Joop Loses Bid To Register Exclamation Mark

by Ulrika Lomas, for LawAndTax-News.com, Brussels

07 October 2009

The European Court of Justice has ruled that German fashion firm Joop! cannot register an exclamation mark as a Community Trade Mark.

In a decision released on September 30, the Court of First Instances for the European Communities said that "the figurative signs in question have no distinctive character and Joop! has not demonstrated that they have acquired such character through their use in the European Community."

On 7 September 2006, Joop! filed two applications for registration of trade marks at the Office of Harmonization for the Internal Market (OHIM), the Community trade mark office. One application was for an exclamation mark, and the other was for the same symbol, but enclosed within a rectangular boundary.

The OHIM examiner rejected the applications on the grounds that they were devoid of "distinctive character." The appeals filed by Joop! at OHIM against the examiner’s decisions were also rejected because, with regards the goods in question (jewellery, clothes and related goods), "the relevant public would perceive the signs at issue as mere laudatory advertising, or as an eye-catching gimmick, and not as an indication of the commercial origin of those goods."

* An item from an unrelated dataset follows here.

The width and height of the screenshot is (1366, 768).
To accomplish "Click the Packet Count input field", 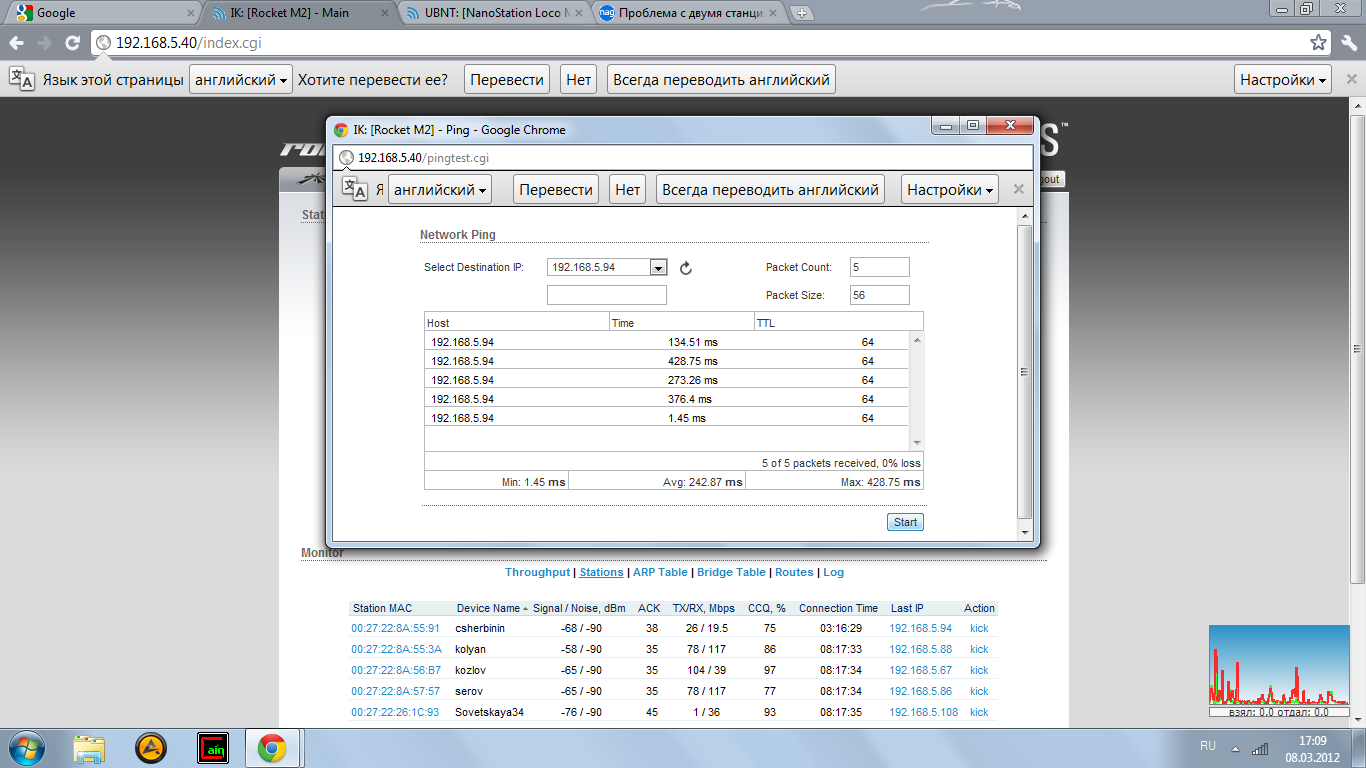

Joop! challenged OHIM’s decisions before the Court of First Instance, which has also rejected the action.

"According to the Community Trade Mark Regulation, a trade mark which is devoid of distinctive character cannot, in principle, be registered. Such a mark may, however, be registered if it has become distinctive in relation to the goods or services for which registration is requested in consequence of the use which has been made of it," a summary of the decision stated.